WORK REQUIRED — Among the entries below, find how many lines carry the word "screenshot" and state only that figure.

Saved data entries:
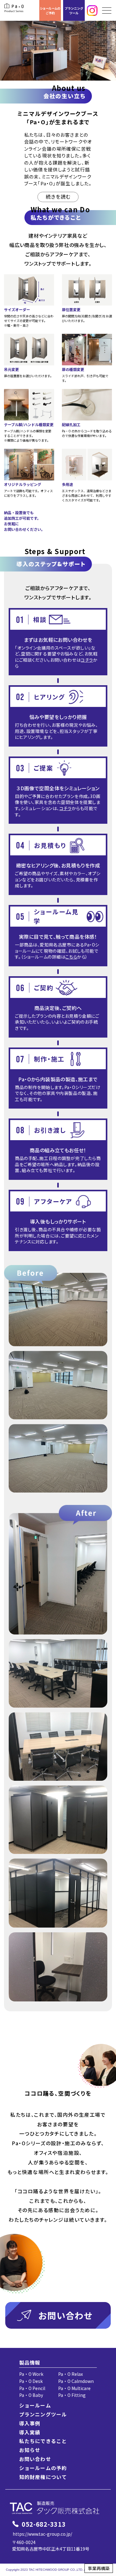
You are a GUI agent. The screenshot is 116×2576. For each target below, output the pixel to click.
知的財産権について (43, 2477)
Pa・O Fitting (72, 2395)
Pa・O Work (31, 2374)
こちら (71, 957)
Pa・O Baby (31, 2395)
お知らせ (29, 2450)
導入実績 (29, 2432)
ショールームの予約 (43, 2468)
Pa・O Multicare (74, 2388)
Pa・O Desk (31, 2381)
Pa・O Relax (70, 2374)
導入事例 (29, 2423)
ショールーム (35, 2405)
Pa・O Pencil (32, 2388)
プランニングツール (74, 10)
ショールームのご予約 (50, 10)
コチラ (87, 660)
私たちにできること (43, 2441)
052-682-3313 (44, 2524)
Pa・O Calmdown (76, 2381)
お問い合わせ (35, 2459)
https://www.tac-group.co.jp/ (42, 2534)
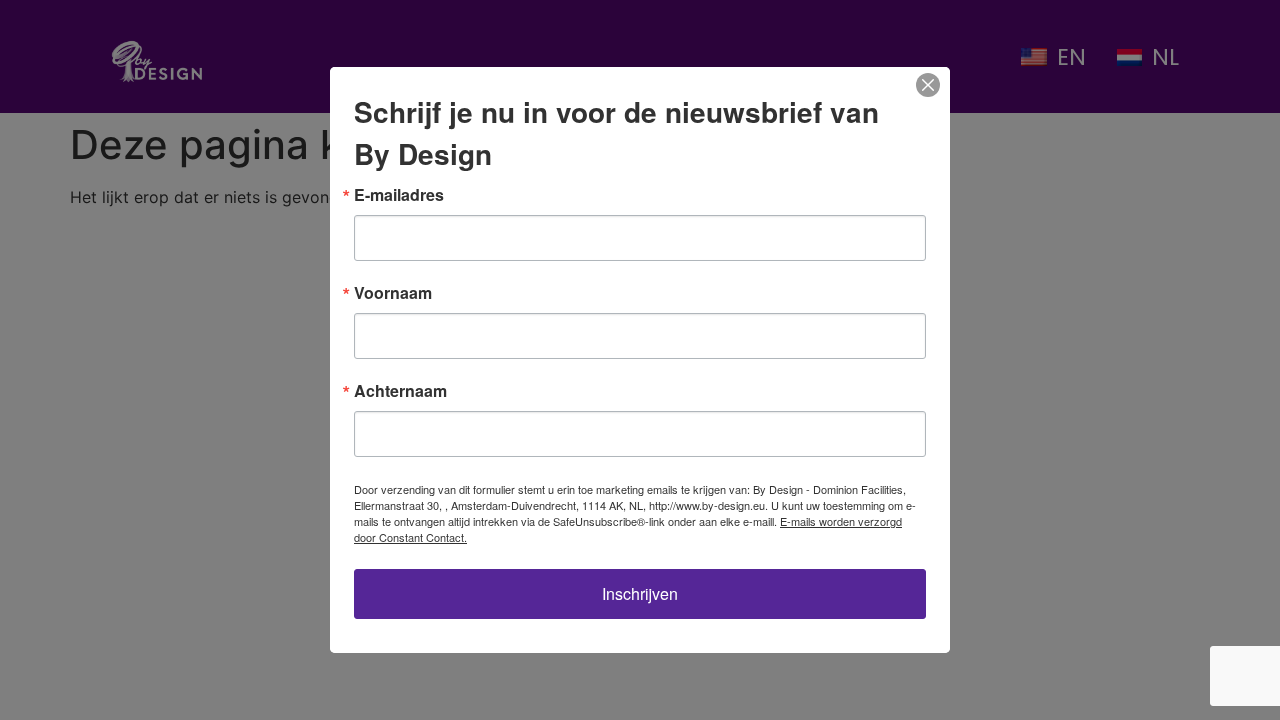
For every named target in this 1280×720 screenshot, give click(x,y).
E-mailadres (399, 195)
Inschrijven (640, 593)
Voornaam (393, 293)
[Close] (928, 85)
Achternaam (400, 391)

RESPONSE — 2